▸ **Required task**: Render the data below as a Markdown table with the columns "Row" and "Entry". Start with the line containing "This screenshot has height=1287, width=1284.", go on through the line containing "[x=306, y=444]", number each row, and leave out blank lines.

▸ **Record excerpts**:

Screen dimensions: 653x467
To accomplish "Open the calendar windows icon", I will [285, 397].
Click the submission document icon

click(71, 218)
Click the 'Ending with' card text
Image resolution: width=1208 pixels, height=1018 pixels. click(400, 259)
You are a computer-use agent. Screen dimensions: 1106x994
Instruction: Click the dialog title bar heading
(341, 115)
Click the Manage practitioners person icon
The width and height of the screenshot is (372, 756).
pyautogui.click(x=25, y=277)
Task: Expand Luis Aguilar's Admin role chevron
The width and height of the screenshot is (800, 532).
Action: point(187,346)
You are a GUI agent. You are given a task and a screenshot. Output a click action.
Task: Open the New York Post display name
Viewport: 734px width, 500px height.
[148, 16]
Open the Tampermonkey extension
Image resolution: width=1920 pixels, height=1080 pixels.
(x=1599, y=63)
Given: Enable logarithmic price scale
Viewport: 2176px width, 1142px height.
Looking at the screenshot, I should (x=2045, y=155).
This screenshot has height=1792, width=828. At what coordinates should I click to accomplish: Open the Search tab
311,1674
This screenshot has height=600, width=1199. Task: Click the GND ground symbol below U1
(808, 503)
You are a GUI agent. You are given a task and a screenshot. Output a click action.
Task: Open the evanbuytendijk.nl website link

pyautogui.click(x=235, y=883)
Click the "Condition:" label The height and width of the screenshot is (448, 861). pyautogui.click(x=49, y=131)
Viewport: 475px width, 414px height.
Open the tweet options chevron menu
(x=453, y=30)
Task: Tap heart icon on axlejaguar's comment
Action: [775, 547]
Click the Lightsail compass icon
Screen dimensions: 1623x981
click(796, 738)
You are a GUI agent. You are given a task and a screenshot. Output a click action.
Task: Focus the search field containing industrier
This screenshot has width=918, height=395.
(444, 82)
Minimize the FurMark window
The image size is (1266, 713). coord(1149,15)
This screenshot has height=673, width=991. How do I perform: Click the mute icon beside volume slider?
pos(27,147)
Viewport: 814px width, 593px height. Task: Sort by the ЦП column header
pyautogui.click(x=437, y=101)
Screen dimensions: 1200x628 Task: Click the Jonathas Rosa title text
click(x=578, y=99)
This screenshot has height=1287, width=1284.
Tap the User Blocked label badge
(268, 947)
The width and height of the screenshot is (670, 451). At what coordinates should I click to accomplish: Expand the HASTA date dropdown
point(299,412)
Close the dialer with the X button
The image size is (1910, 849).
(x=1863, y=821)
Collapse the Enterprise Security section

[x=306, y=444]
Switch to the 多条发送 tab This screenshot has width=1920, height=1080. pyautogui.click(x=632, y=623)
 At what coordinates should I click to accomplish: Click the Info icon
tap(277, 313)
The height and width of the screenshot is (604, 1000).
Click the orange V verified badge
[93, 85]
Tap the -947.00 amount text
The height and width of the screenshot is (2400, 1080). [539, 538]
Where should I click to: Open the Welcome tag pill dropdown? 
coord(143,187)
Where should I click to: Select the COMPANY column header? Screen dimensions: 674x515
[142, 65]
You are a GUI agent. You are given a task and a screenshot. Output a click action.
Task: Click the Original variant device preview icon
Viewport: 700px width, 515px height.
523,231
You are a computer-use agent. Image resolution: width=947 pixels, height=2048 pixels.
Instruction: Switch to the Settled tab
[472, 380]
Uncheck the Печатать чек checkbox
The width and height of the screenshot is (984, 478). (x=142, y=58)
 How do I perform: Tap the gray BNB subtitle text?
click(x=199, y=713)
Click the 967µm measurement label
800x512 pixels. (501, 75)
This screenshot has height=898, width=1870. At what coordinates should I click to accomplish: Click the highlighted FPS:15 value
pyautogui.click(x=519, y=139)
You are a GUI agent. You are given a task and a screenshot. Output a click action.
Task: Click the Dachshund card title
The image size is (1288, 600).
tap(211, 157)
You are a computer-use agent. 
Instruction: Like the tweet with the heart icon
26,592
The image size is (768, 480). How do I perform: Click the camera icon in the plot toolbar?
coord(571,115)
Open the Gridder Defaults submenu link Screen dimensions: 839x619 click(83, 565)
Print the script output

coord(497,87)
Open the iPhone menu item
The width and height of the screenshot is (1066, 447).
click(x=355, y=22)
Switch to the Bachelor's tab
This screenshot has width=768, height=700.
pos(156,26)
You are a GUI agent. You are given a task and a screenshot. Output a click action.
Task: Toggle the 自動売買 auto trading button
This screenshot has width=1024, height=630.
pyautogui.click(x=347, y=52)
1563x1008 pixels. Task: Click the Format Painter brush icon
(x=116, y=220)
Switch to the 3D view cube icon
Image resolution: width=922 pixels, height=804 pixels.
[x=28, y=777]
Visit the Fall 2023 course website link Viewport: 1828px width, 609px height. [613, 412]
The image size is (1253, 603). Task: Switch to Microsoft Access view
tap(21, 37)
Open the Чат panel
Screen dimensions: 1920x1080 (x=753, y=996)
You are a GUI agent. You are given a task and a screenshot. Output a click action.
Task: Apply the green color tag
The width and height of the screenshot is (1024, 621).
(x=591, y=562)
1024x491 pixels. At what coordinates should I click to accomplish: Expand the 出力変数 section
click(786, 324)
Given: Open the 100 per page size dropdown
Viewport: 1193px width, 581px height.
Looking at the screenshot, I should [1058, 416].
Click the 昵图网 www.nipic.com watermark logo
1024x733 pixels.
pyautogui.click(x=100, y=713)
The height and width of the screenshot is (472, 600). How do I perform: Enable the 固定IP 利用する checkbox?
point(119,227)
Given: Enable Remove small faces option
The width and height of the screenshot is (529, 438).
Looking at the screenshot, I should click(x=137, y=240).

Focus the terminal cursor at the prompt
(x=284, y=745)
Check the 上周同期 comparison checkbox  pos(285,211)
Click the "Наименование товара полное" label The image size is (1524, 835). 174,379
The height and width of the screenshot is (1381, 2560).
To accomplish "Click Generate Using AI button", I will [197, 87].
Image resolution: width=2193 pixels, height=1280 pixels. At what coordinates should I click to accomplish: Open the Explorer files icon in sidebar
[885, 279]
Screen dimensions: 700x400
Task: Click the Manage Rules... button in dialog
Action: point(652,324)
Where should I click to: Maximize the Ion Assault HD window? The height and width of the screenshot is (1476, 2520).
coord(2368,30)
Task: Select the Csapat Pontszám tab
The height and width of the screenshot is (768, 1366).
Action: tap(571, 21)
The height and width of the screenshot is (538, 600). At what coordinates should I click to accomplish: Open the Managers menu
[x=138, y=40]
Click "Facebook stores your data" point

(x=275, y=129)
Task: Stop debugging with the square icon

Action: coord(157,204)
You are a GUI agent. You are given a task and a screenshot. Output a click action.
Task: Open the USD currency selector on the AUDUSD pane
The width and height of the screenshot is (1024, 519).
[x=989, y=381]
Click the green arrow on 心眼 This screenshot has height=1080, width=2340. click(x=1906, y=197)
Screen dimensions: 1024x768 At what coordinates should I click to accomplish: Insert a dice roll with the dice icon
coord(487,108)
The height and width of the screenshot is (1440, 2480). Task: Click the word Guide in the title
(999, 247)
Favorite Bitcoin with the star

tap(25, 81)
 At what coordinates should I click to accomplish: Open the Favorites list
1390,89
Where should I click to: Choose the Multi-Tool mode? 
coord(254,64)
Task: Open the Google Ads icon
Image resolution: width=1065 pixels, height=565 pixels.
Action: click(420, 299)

▸ **Response to the task**:
| Row | Entry |
|---|---|
| 1 | This screenshot has height=1287, width=1284. |
| 2 | Tap the User Blocked label badge |
| 3 | (268, 947) |
| 4 | The width and height of the screenshot is (670, 451). At what coordinates should I click to accomplish: Expand the HASTA date dropdown |
| 5 | point(299,412) |
| 6 | Close the dialer with the X button |
| 7 | The image size is (1910, 849). |
| 8 | (x=1863, y=821) |
| 9 | Collapse the Enterprise Security section |
| 10 | [x=306, y=444] |